But all those combats were mere preludes to the great battle which must decide the fortune of the war. For the Turkish camp, with its thousands of tents, could still be seen spreading around as far as the eye could reach, and its artillery continued to play upon the city. The victorious commander-in-chief was holding a council of war to decide whether to give battle again on that same day, or wait till the morrow to give his troops an interval of rest, when a messenger came with the announcement that the enemy appeared to be in full flight; and it proved to be the fact. A panic had seized the Turks, who fled in disorder, abandoning their camp and baggage; and soon even those who were attacking the city were seen in full flight with the rest of the army.

The booty found in the Turkish camp was immense: three hundred pieces of heavy artillery, five thousand tents, that of the Grand Vizier with all the military chests and the chancery. The treasures amounted to fifteen million crowns; the tent of the Vizier alone yielded four hundred thousand crowns. Two millions also were found in the military chest; arms studded with precious stones, the equipments of Kara Mustapha, fell into the hands of the victors. In their flight the Mussulmans threw away arms, baggage, and banners, with the exception of the holy standard of the Prophet, which, nevertheless, the imperials pretended to have seized. The King of Poland received for his share four million florins; and in a letter to his wife—the sole delight of his soul, his dear and well-beloved Mariette—he speaks of that booty and of the happiness of having delivered Vienna. "All the enemy's camp," he wrote, "with the whole of his artillery and all his enormous riches, have fallen into our hands. We are driving before us a host of camels, mules, and Turkish prisoners."

[Pointing data for screenshots]
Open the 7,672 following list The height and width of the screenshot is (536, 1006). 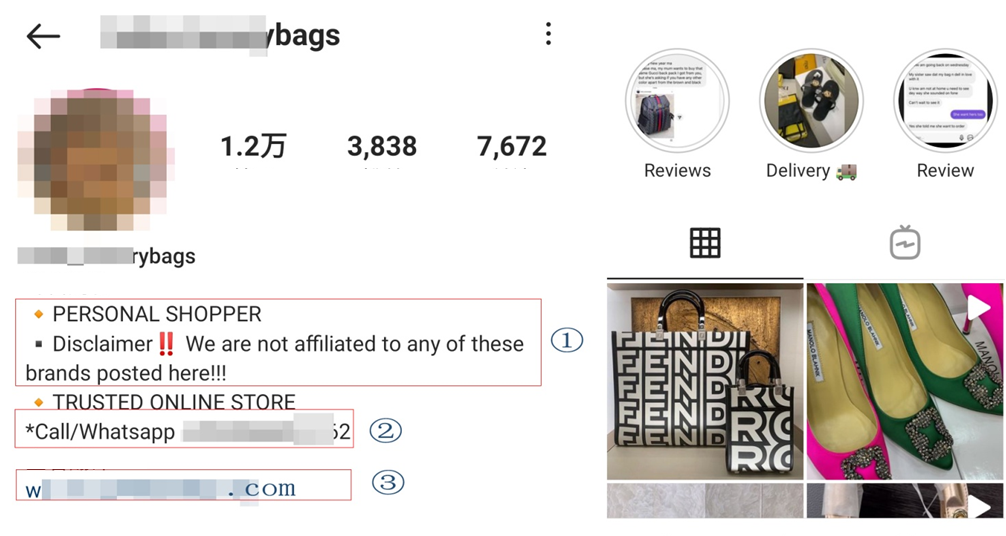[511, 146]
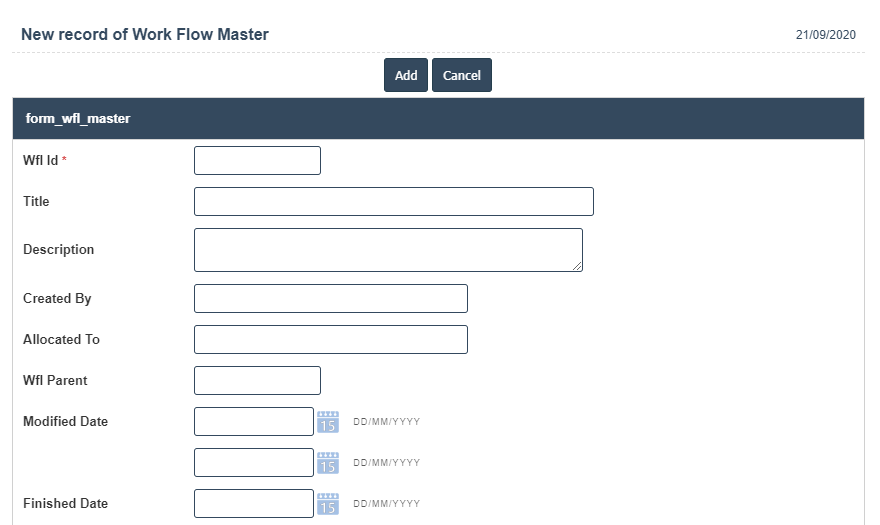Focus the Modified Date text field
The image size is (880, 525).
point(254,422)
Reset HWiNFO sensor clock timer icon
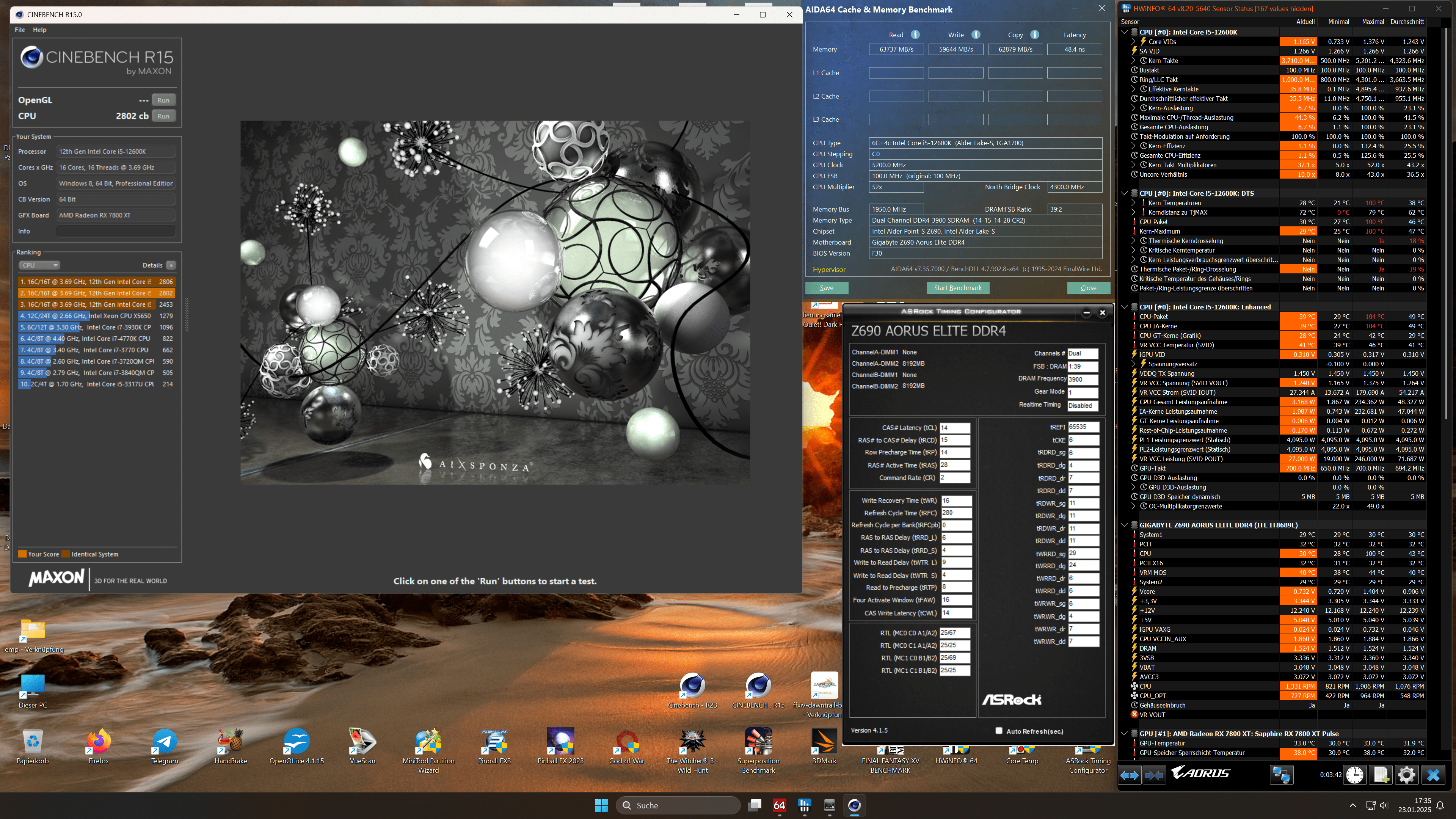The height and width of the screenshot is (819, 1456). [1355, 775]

> [THINGS TO DO]:
**a)** Please rewrite the Vienna passage starting at "But all those" and ending at "of the army.", replacing "messenger" with "courier".
**b)** Answer these questions from the Vienna passage:
(i) What choice was the council of war held to decide?
(ii) How many pieces of heavy artillery were found in the Turkish camp?
(iii) How much did the King of Poland receive as his share?
The material has no connection to the Vienna passage.

> [SOLUTION SET]:
**a)**
But all those combats were mere preludes to the great battle which must decide the fortune of the war. For the Turkish camp, with its thousands of tents, could still be seen spreading around as far as the eye could reach, and its artillery continued to play upon the city. The victorious commander-in-chief was holding a council of war to decide whether to give battle again on that same day, or wait till the morrow to give his troops an interval of rest, when a courier came with the announcement that the enemy appeared to be in full flight; and it proved to be the fact. A panic had seized the Turks, who fled in disorder, abandoning their camp and baggage; and soon even those who were attacking the city were seen in full flight with the rest of the army.

**b)**
(i) Whether to give battle again on that same day or wait till the morrow to give the troops an interval of rest.
(ii) Three hundred.
(iii) Four million florins.